Stacey Nottingham, the campus director of Pima’s Phoenix campus, where Ms. Kern attends, said she hoped that the 68 percent of its roughly 700 students who are Pell grant recipients were not penalized for others institutions’ past mistakes. “There’s a perception that private colleges are not good stewards of taxpayer dollars, when we’re held to the same, if not higher standards, as other institutions in higher ed,” Ms. Nottingham said.

According to the latest federal data, the average cost of Pima’s largest program is $18,715, and students graduate with a median debt of $7,600 to $9,500. Two years after entering repayment, 34 percent of borrowers are making progress on repaying their loans, 19 percent are not, and 9 percent have either defaulted or have delinquent accounts. The average income of its graduates is $20,000 to $29,000.

Ms. Kern, who has a job at Kohl’s, while also working on campus through the federal work-study program, said she struggled to see how Congress was acting in her best interest.

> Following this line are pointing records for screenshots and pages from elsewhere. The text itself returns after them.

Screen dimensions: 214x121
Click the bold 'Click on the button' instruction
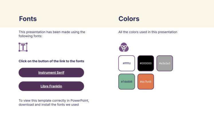click(51, 61)
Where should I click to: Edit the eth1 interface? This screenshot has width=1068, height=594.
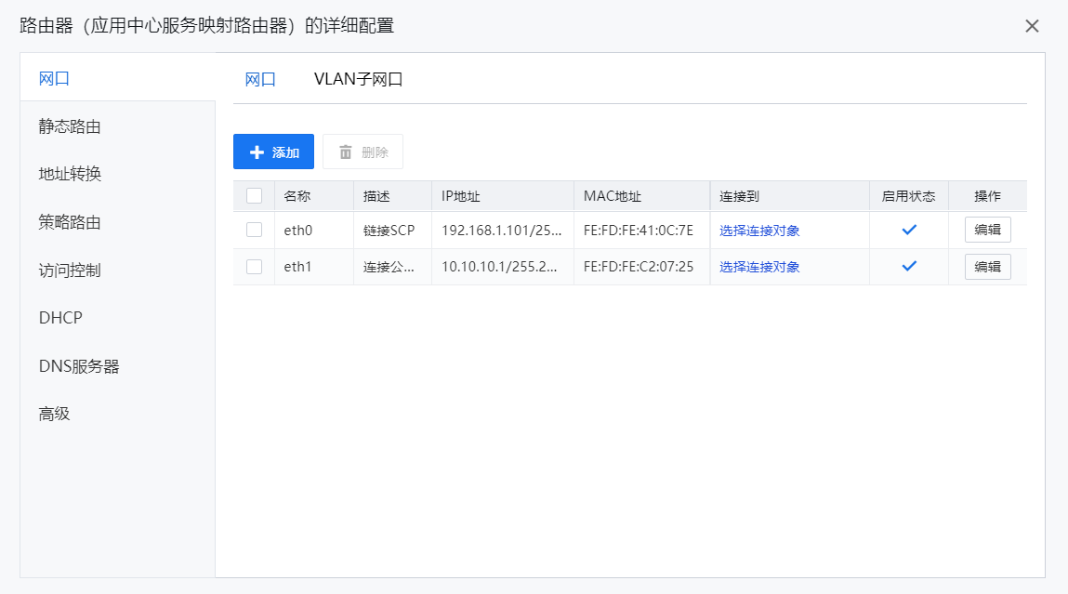point(987,267)
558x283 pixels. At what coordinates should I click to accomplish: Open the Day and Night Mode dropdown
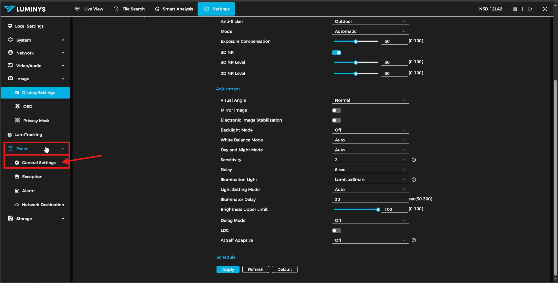(x=370, y=150)
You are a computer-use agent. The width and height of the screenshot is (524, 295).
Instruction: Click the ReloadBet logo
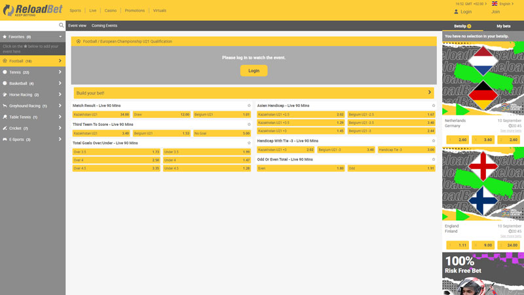pyautogui.click(x=32, y=10)
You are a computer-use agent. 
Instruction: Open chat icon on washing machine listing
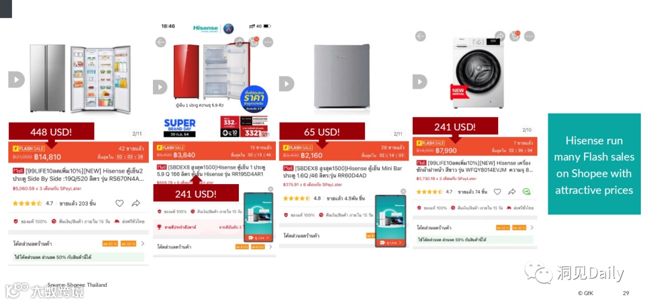(526, 191)
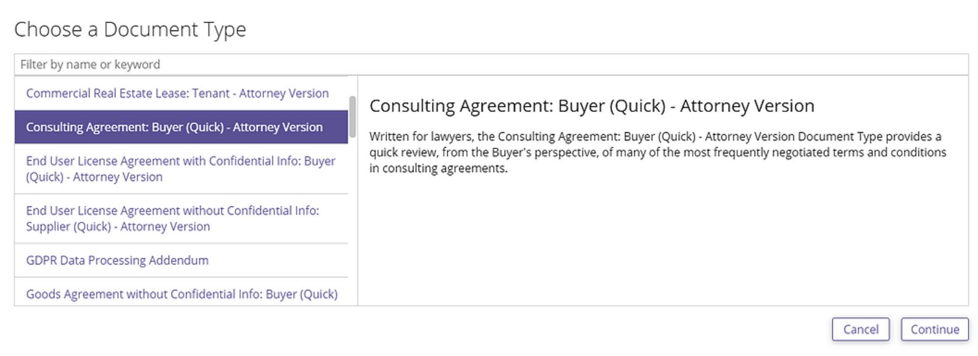Image resolution: width=978 pixels, height=356 pixels.
Task: Dismiss the dialog with Cancel
Action: coord(860,329)
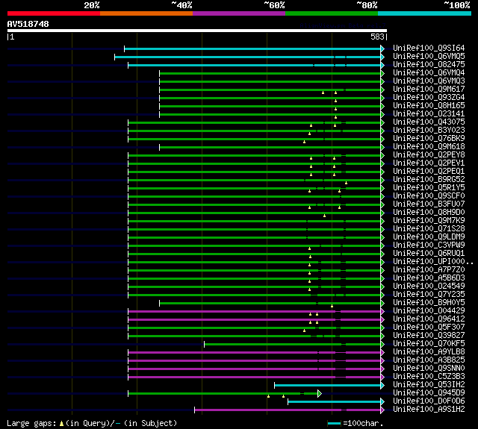Click the white query sequence bar
Image resolution: width=478 pixels, height=429 pixels.
[x=197, y=31]
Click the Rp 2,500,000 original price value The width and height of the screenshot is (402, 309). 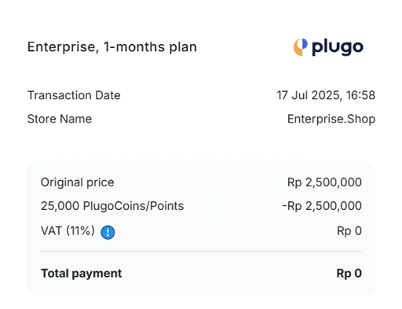324,182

Soon, she will start an externship in operating rooms and will not be able to hold other jobs, making the Pell grant crucial.

“That $550 may not seem like a lot to a lot of people, but that’s less money I have to worry about on my student loan, and less worry about what we’ll have to eat,” she said. “Life is hard enough as it is already. Why would they want to make it harder for those of us who want to better our lives, just based on the schools we choose?”